- REQUIRED TASKS:
1: Answer these from the National Emo Day text:
(a) On what date is National Emo Day observed each year?
(b) What kind of events are attended on the day?
(c) What colors may hair be dyed?
2: Repeat the National Emo Day text word for word, from "National Emo Day is" up to and including "swoops and bangs.".

- SOURCE EXTRACT:

···

National Emo Day
annually on December 19th (since 2009)
National Emo Day is celebrated by emos—or emo kids—as well as by those who aren't emo. The day honors and celebrates emo culture and the role emo music has played in mainstream music, both in the past and the present. Emo music is listened to, emo dress is donned, and "emo nights" are attended.
Emo is a subculture defined by fashion and music. Emo clothing and fashion are exemplified with tight band T-shirts, tight and skinny jeans or pants, jeweled or studded belts, piercings, the color black, and eyeliner. Hair may be dyed black or a bright color, and be cut to showcase swoops and bangs.

···

- GIVEN INFORMATION:
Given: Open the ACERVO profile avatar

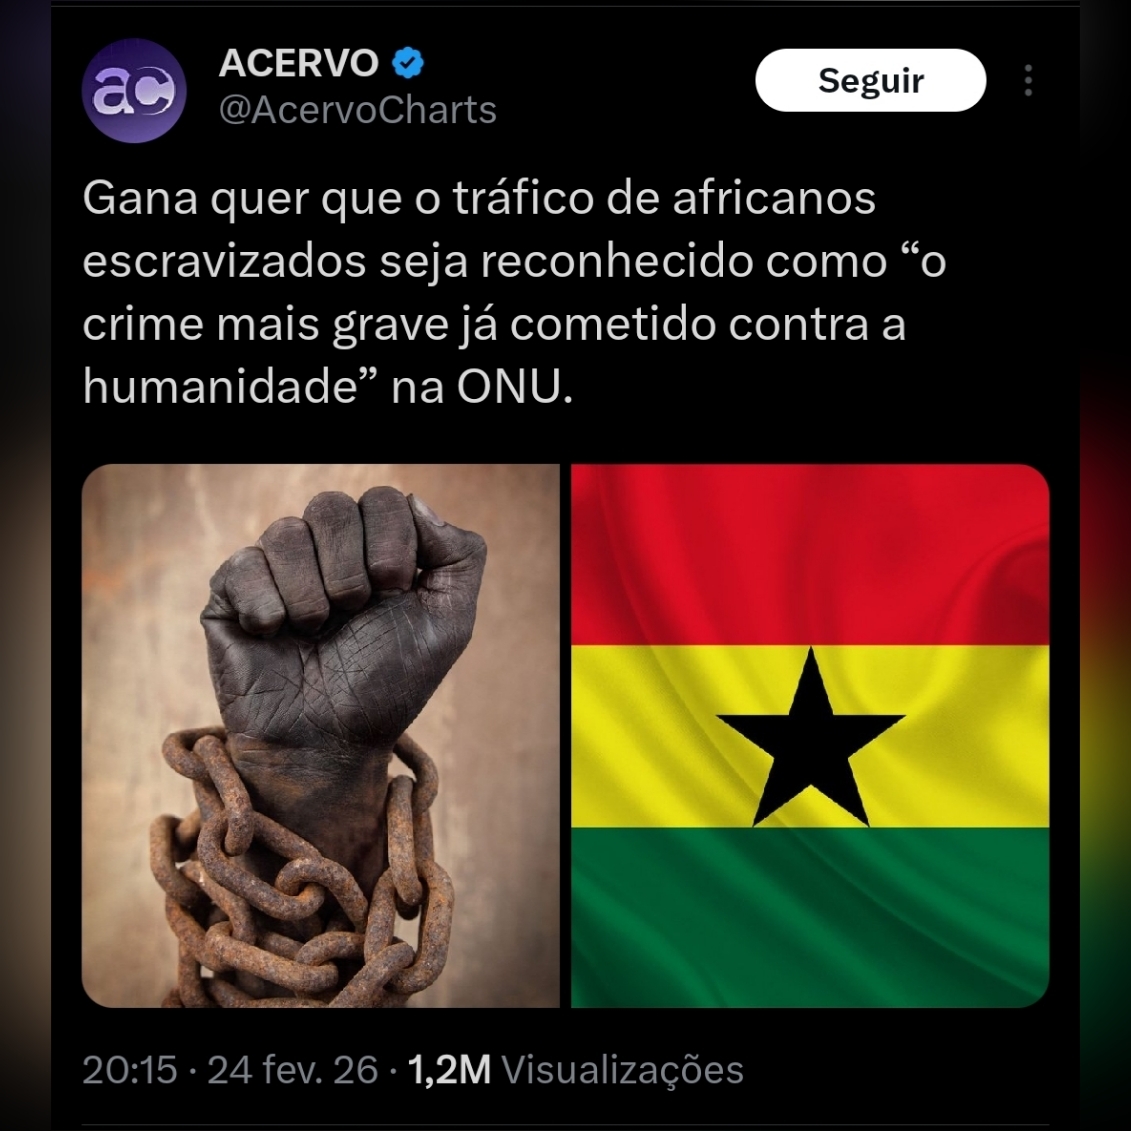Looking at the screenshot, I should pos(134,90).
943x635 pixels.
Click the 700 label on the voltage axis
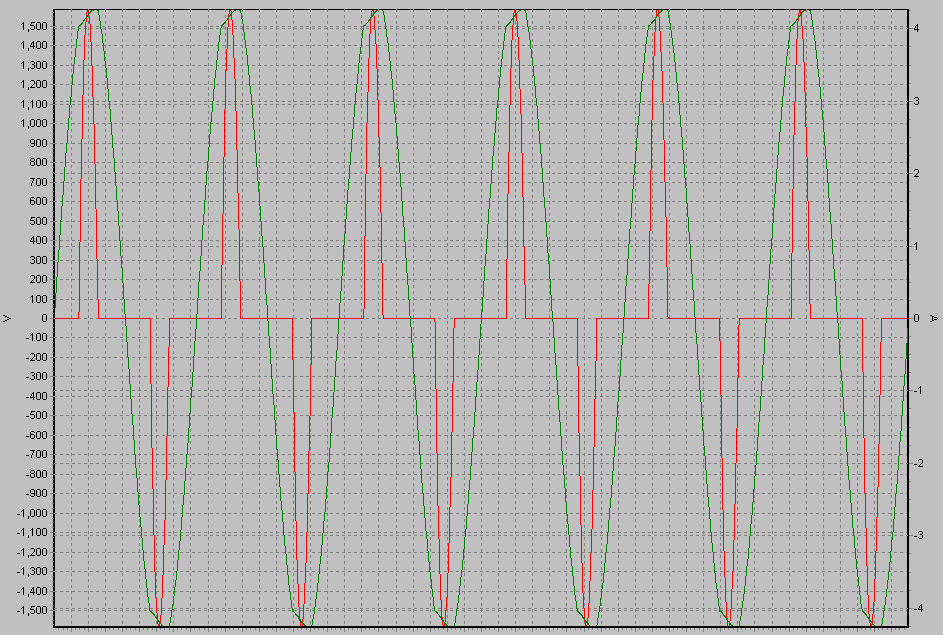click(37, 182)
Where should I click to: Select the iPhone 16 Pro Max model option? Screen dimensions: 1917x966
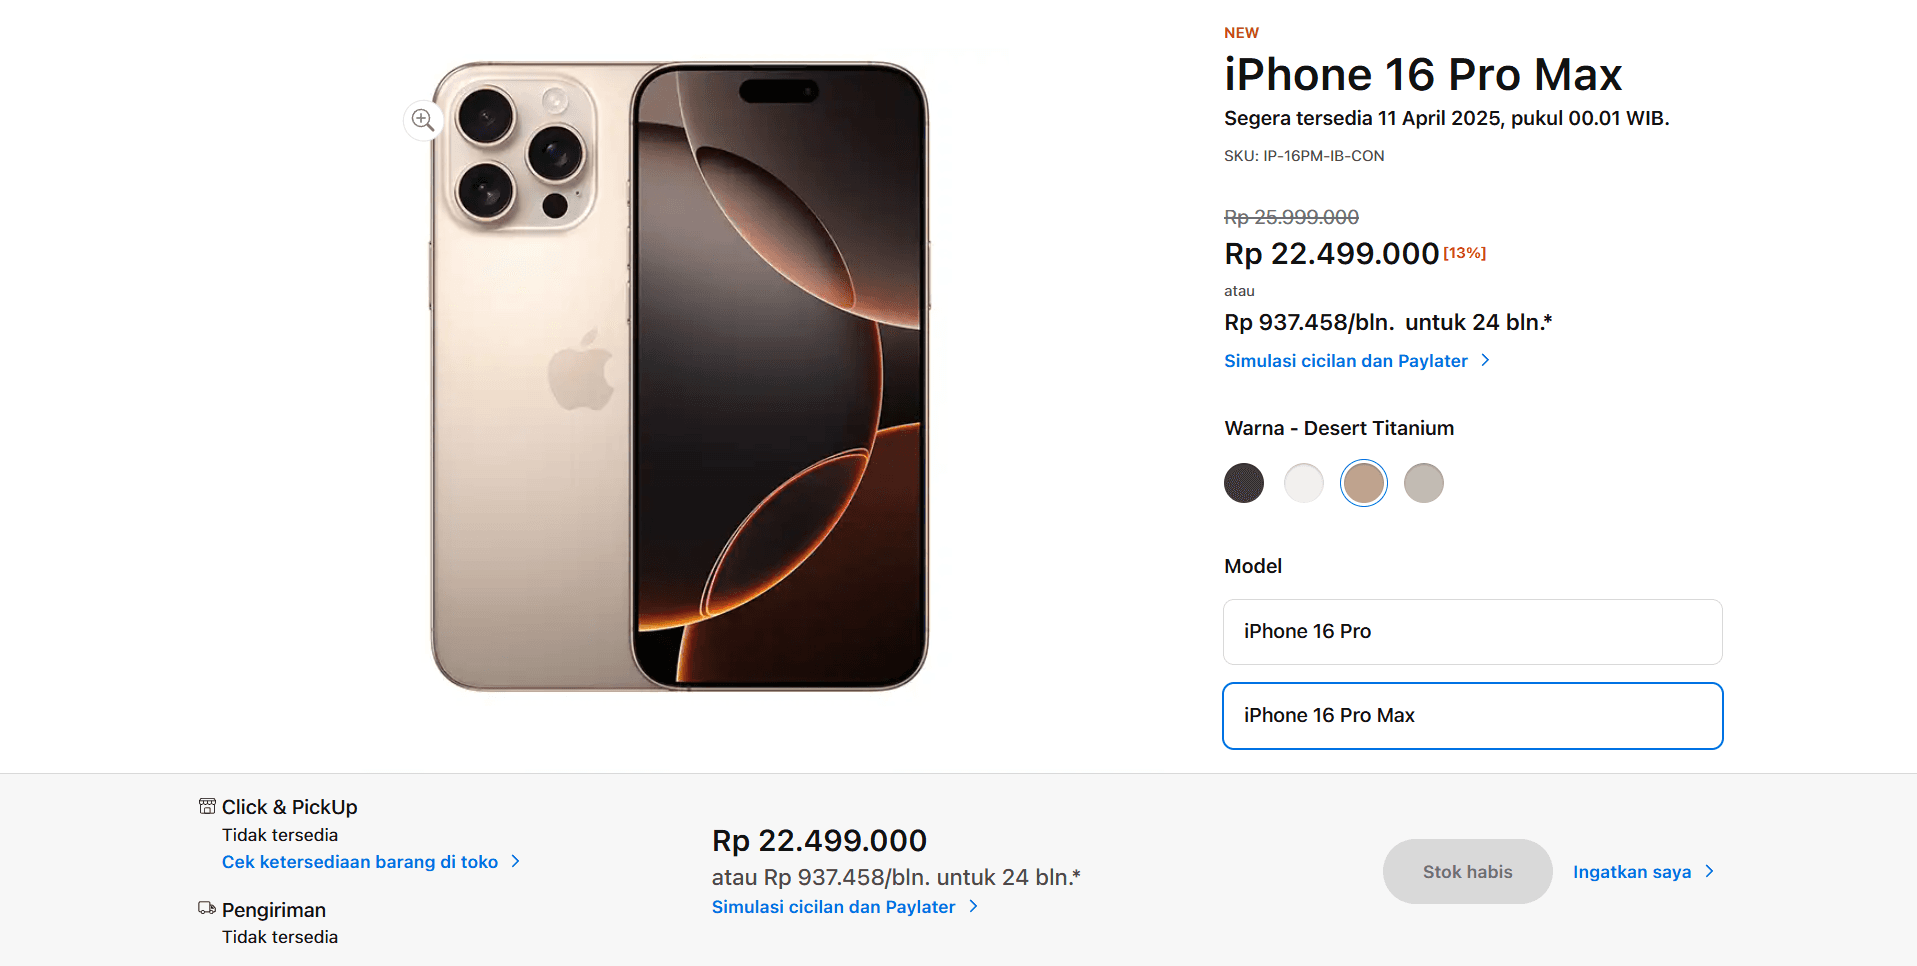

···

- PROBLEM SOLUTIONS:
1:
(a) December 19th
(b) "Emo nights"
(c) Black or a bright color

2:
National Emo Day is celebrated by emos—or emo kids—as well as by those who aren't emo. The day honors and celebrates emo culture and the role emo music has played in mainstream music, both in the past and the present. Emo music is listened to, emo dress is donned, and "emo nights" are attended.
Emo is a subculture defined by fashion and music. Emo clothing and fashion are exemplified with tight band T-shirts, tight and skinny jeans or pants, jeweled or studded belts, piercings, the color black, and eyeliner. Hair may be dyed black or a bright color, and be cut to showcase swoops and bangs.